Edward Albee’s groundbreaking play, Who’s Afraid of Virginia Woolf?, was originally published in 1962. The play’s raw portrayal of a marriage on the rocks is almost too painful to watch, with insults hurled and private failures exposed for all to see and hear. At the start of the play, George, a professor at a small New England college, arrives home late after a faculty party with his wife Martha. The world-weary couple stumble through the front door with a burst of raucous laughter from the intoxicated Martha and sullen acceptance from George, following in her wake. To his dismay, George soon learns Martha has invited a younger couple over for drinks, despite the fact that it is almost 2 am.
Nick and Honey recently joined the college’s staff, and at first they are politely perturbed by the thick tension between George and Martha. Soon, though, everyone is twisted in a tangled web of mental games, ripping open secrets like raw wounds, as the bourbon and brandy flow and the clock ticks relentlessly towards dawn.
“Who’s Afraid of Virginia Woolf? is one of the foundational pillars of the American theatre,” says Robert Smyth in an interview. “These are really complex people, and they’re each bringing really unique baggage. You take a director that can unpack that, a cast that can explore that, and then suddenly you begin to see why this piece was nominated… for the Pulitzer Prize.”
What makes this production so unique is that George and Martha are portrayed by a long-time married couple: Robert and Deborah Gilmour Smyth. The Smyths are Coronado residents, have been married for 31 years, and have acted and directed at Lamb’s Players Theatre for almost 30 years. They bring to the stage not only their exquisite talent as actors but also the familiarity of a married couple. Best of all, this production marks the first time the Smyths have been seen on stage together outside their Lamb’s Players home.
“It’s fun for us. We’ve done a lot of work together over the years,” says Robert Smyth in the same interview. “We’re honored to be able to play one of the quintessential couples. There’s a lot of us that is in each of the couples — but thankfully there is a lot that is different too!”
If the groans and chuckles around the theater were any indication, everyone in the audience could see themselves in George and Martha. The themes of marital love and respect, crippling loss, and career disappointment are painfully familiar to most of us. However, unlike in most of our daily interactions, there are no holds barred when George and Martha go at each other, and the three hours of their angry dialogue and word games are not for the faint of heart. It takes a talented set of actors to keep the audience engaged. Director Christy Yael-Cox has chosen her cast well.
“It has everything encapsulated within these three acts,” she says of the play. “It’s witty, it’s scandalous, it’s heartbreaking — you will laugh and you will cry. It will take your breath away.”
Yael-Cox also notes that there is much more going on here than dialogue. “I think this play, like most things in the world, is actually about love: new love that is shrouded in shame and secrets, and old love that has been battered, abused, and torn up into a million small pieces.
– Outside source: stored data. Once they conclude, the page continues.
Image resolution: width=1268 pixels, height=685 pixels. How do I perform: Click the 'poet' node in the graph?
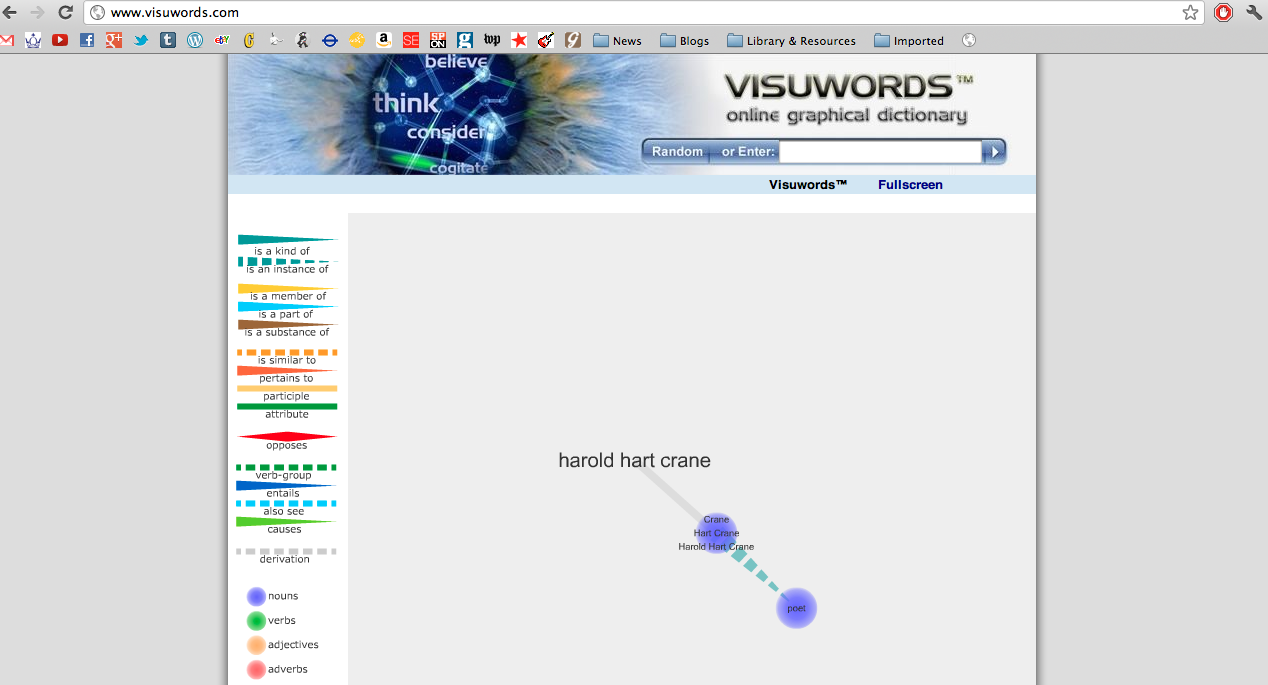(x=796, y=607)
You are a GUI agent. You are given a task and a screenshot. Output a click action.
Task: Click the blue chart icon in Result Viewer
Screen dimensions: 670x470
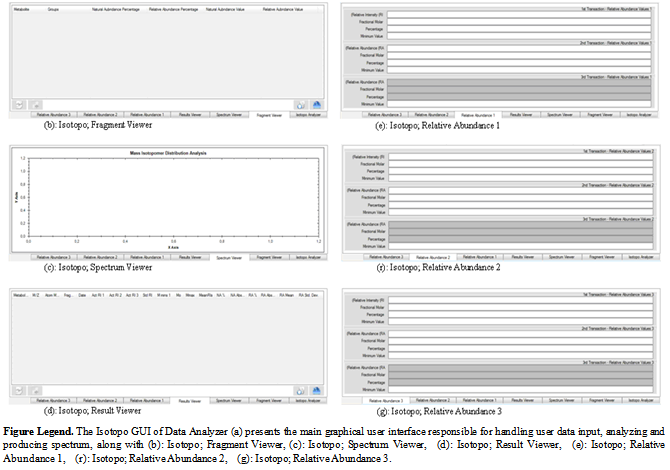(x=316, y=391)
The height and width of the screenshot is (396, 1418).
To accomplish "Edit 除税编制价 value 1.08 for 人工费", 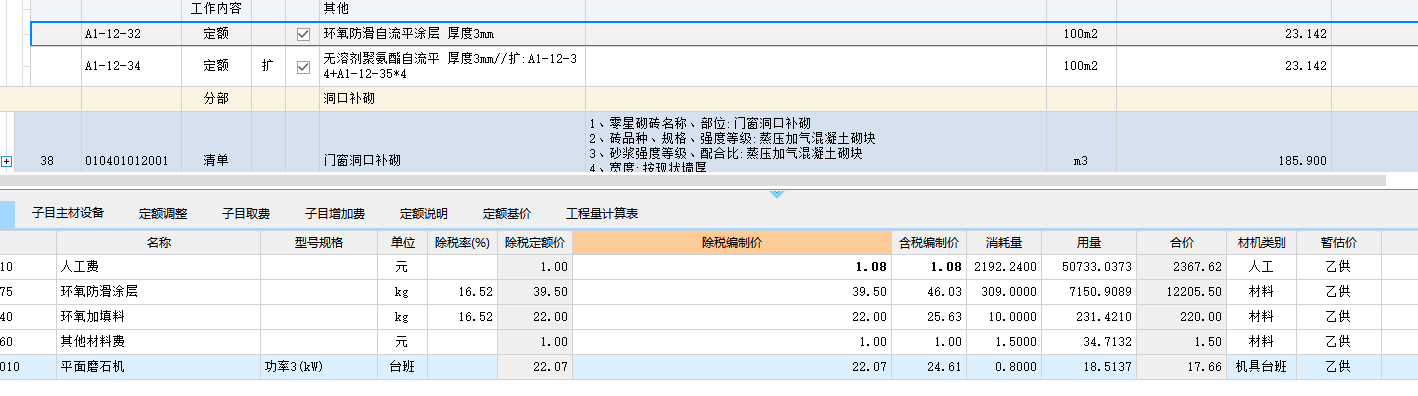I will (x=732, y=267).
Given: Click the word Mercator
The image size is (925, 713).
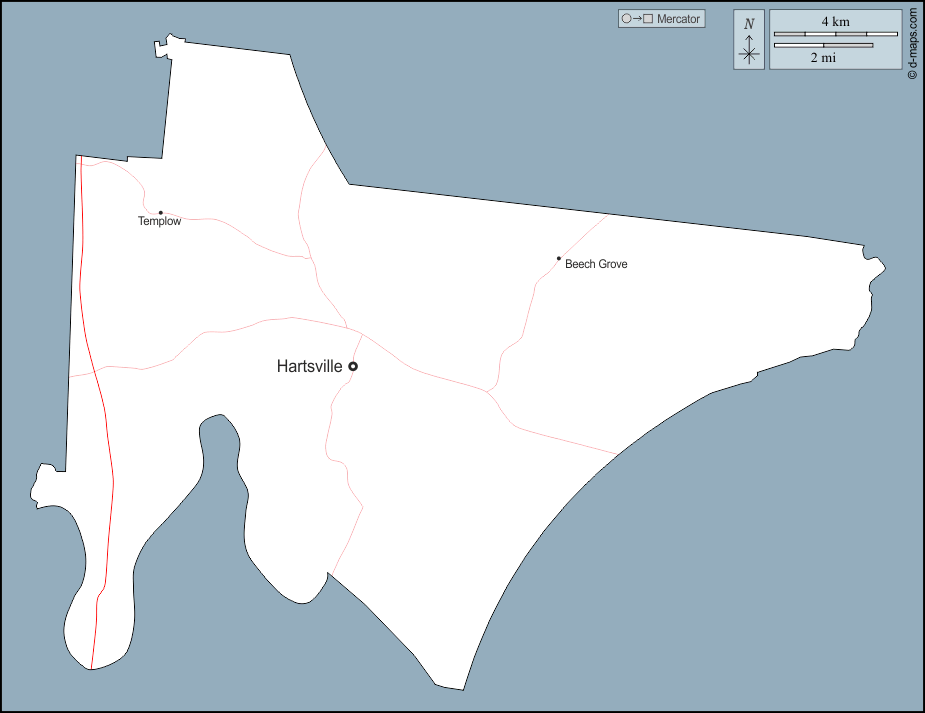Looking at the screenshot, I should [x=679, y=19].
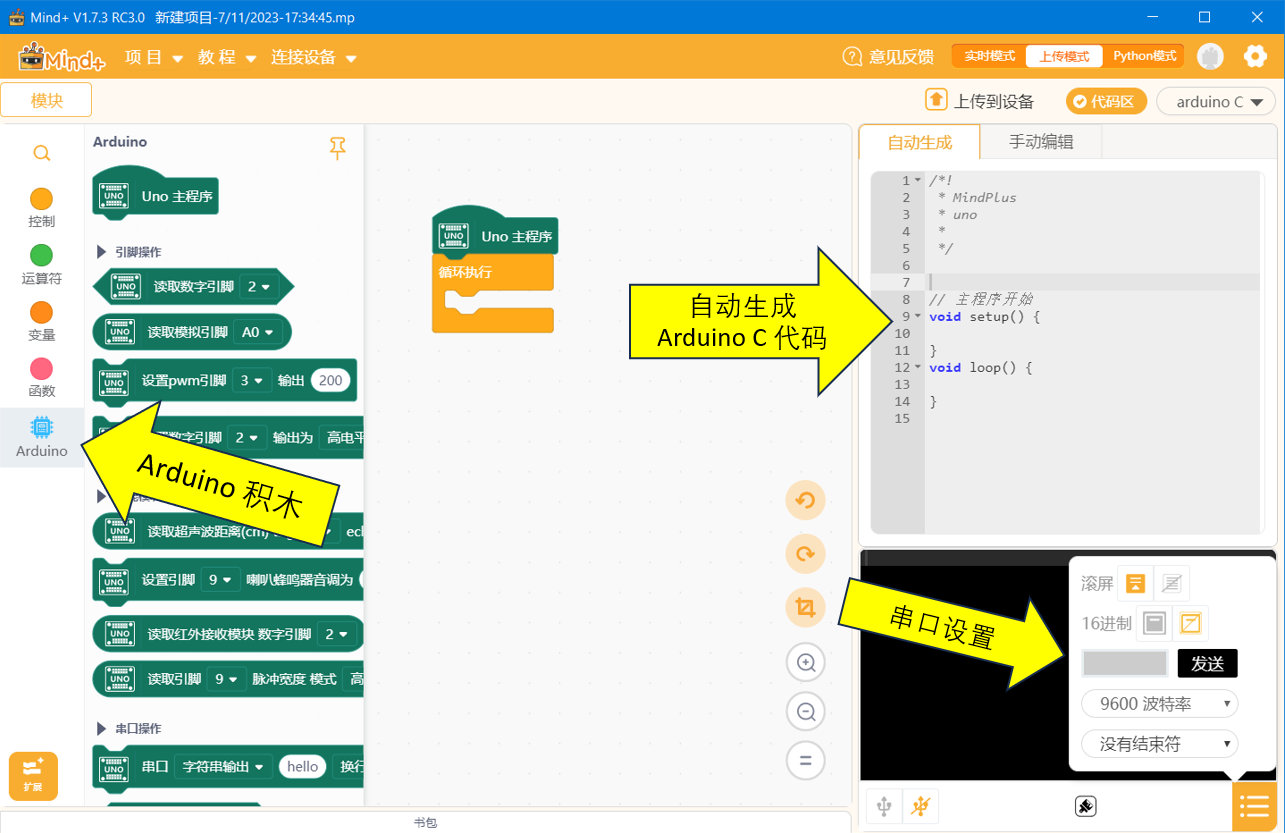This screenshot has width=1285, height=833.
Task: Toggle the 代码区 code area
Action: (x=1106, y=101)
Martha and George — symbols for so many larger ideas about this country and about humanity — are, to me, two people who love each other fiercely.”
Of course, the word “fiercely” can mean many different things when it relates to love and relationships, and George and Martha seem to try all extremes. In the hands of these skillful actors, we can all find pieces of ourselves. And, ultimately, that is the point.
“Ideally, a play should hold a mirror up to people,” said playwright Edward Albee in an interview with Charlie Rose. “Maybe someone should be asking some questions about your values or the way you think about things. Maybe you should come out of a theater with something having happened to you.”